Del mismo modo que el mundo precisa una vacuna, de tanto en tanto precisa también un himno. «Yo sé un himno gigante y extraño/ que anuncia en la noche del alma una aurora», dijo Gustavo Adolfo Bécquer, a quien solo se cita ya de primavera en primavera a cuenta de sus golondrinas.

Pero todos deberíamos saber un himno así, uno que nos despojase del miedo, de la angustia, y alumbrase una realidad más navegable. Y del mismo modo que nos preguntamos dónde están los científicos y los políticos y volvemos hacia ellos la mirada exigiendo una solución y una salida, deberíamos también preguntarnos dónde quedan los soñadores, la gente que construye himnos que son mapas, brújulas, flechas que señalan el camino. Sí, ya sé que hablo de utopías, pero ya Eduardo Galeano demostró su utilidad cuando se preguntó y respondió para qué servían las utopías: «La utopía está en el horizonte. Camino dos pasos, ella se aleja dos pasos y el horizonte se corre diez pasos más allá. ¿Entonces para qué sirve la utopía? Para eso, sirve para caminar».

También los himnos sirven para eso (los himnos son la música y la letra de la utopía), para buscar y encontrar la vacuna que precisa el mundo. Un hombre imagina un himno. El hombre escribe un himno y ese himno es una voz en la historia, un eco sobre el que se debería fundar el futuro. Un hombre imagina un himno en el que imagina el mundo que querría, y aunque no llega a verlo porque las palabras no pudieron parar las balas de la locura y la vida tuvo prisa en cobrarle el alto peaje de soñar, el himno sigue adelante, hacia el horizonte.

Hoy imagino que no mataron al hombre que imaginó el himno y que lo canta con su piano blanco. Será porque a mí me gustaba el mundo que imaginaba el hombre que imaginó el himno y no me gusta casi nada el que nos está quedando. Y porque sigo pensando que aquel mundo es posible y necesario. Quizás será porque soy un soñador, pero también es posible que no sea el único. Por eso hoy imagino que no hay enfermedad, que la gente camina por la calle a cara descubierta, devolviendo sonrisas. Que no nos tienen que prometer el paraíso y tampoco asustar con el infierno porque no lo necesitamos, solo cielo arriba y suelo abajo. Y también imagino que no hay hambre, ni codicia, que no levantamos muros para que no pase nadie porque compartimos el mundo.

Hoy imagino que un hombre imagina un himno y que ese hombre hubiera cumplido ochenta años.

-- -- --

*Tarea:* Cita del texto sobre el himno y la utopía todo lo que va desde «Del mismo modo que el» hasta «de sus golondrinas.», ambos incluidos.

-- -- --

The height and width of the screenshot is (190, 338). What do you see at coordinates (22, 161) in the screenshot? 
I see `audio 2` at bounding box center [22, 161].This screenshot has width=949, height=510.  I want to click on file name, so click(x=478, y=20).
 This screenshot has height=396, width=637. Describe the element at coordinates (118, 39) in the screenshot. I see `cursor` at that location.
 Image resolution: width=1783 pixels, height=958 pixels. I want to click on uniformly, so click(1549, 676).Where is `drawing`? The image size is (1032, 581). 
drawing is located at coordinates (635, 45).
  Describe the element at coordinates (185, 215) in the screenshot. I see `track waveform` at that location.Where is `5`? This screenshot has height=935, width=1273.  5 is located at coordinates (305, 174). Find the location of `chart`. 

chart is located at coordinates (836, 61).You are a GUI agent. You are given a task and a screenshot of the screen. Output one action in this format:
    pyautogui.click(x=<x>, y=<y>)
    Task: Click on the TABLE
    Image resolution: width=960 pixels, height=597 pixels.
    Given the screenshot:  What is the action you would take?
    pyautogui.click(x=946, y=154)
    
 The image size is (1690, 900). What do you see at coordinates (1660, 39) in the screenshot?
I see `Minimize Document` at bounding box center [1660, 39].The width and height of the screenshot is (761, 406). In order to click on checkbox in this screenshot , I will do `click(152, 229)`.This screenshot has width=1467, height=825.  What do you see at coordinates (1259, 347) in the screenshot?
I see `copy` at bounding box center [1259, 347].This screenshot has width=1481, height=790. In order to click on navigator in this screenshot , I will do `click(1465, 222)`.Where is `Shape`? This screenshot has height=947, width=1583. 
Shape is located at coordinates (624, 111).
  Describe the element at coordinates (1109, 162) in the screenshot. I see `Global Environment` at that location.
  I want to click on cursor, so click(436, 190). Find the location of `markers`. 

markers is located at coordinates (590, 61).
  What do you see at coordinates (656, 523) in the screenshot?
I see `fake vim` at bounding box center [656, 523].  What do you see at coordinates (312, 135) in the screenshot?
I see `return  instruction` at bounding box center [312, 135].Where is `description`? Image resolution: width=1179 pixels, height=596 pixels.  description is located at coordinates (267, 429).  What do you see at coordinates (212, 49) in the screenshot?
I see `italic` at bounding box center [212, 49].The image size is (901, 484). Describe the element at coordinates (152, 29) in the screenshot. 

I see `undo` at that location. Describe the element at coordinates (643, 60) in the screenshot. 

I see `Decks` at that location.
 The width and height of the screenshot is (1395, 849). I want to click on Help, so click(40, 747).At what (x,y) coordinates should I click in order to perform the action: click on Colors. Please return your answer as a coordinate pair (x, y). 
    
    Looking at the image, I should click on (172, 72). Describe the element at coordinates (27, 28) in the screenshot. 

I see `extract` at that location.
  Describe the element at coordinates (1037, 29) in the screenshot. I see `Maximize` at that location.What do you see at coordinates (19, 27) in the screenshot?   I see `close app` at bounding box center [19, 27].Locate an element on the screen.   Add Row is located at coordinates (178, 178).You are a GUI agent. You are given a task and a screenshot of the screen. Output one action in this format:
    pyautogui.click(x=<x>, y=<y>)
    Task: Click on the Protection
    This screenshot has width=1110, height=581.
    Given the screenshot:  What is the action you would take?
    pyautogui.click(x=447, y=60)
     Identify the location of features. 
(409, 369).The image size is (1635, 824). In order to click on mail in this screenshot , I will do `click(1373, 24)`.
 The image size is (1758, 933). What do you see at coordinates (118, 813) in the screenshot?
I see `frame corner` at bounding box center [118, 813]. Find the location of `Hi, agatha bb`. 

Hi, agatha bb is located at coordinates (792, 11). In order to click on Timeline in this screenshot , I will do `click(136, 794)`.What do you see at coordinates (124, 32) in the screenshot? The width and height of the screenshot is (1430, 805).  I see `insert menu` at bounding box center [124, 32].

-- -- --

*Tu respuesta:*
Del mismo modo que el mundo precisa una vacuna, de tanto en tanto precisa también un himno. «Yo sé un himno gigante y extraño/ que anuncia en la noche del alma una aurora», dijo Gustavo Adolfo Bécquer, a quien solo se cita ya de primavera en primavera a cuenta de sus golondrinas.